The typical use case for this setup is multiple teams running applications in the same AKS cluster, with each team using its own oauth2-proxy instance to handle authentication and session management while Envoy handles routing and external authentication. If you're deciding between this setup and a single oauth2-proxy instance for the whole cluster, consider the following:
- Multiple applications are accessed by the same team.
- You want to save resources by sharing a single oauth2-proxy instance among multiple applications.
- It is impractical to create separate Entra ID app registrations for every application.
In the example below we protect two monitoring applications, alertmanager and prometheus, using a single oauth2-proxy instance.

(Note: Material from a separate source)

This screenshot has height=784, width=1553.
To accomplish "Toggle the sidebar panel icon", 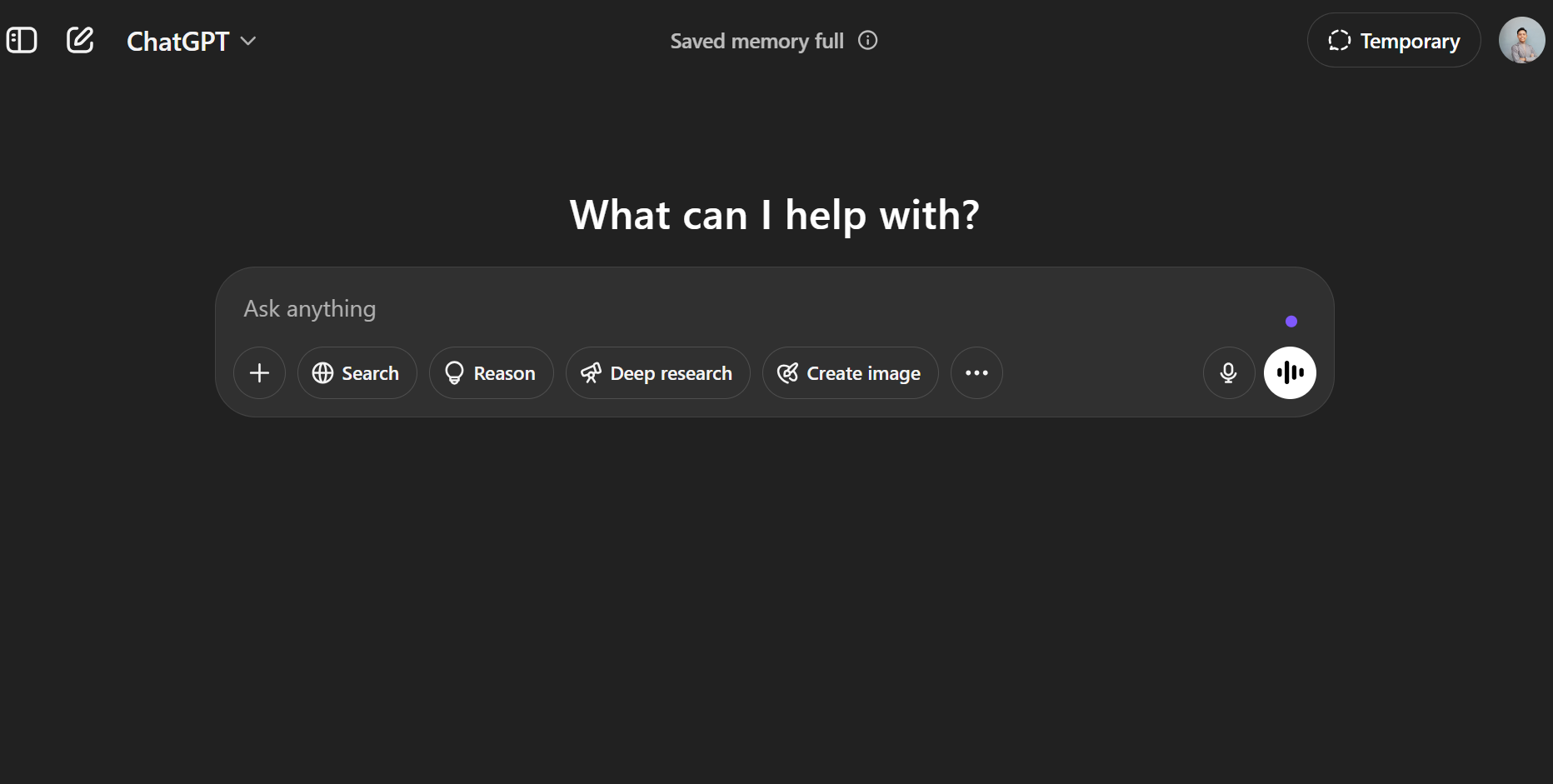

Access to these applications is restricted to members of specific Entra ID groups.
Prerequisites
This guide assumes you already have an AKS cluster running and the Envoy proxy Gateway API implementation installed. If not, see the previous guide Envoy proxy as a Gateway API implementation in Azure Kubernetes Service (AKS).
You also need an Entra ID (Azure AD) tenant and the ability to register applications. Ensure your Enterprise Applications are configured with callback URLs for all oauth2-proxy instances.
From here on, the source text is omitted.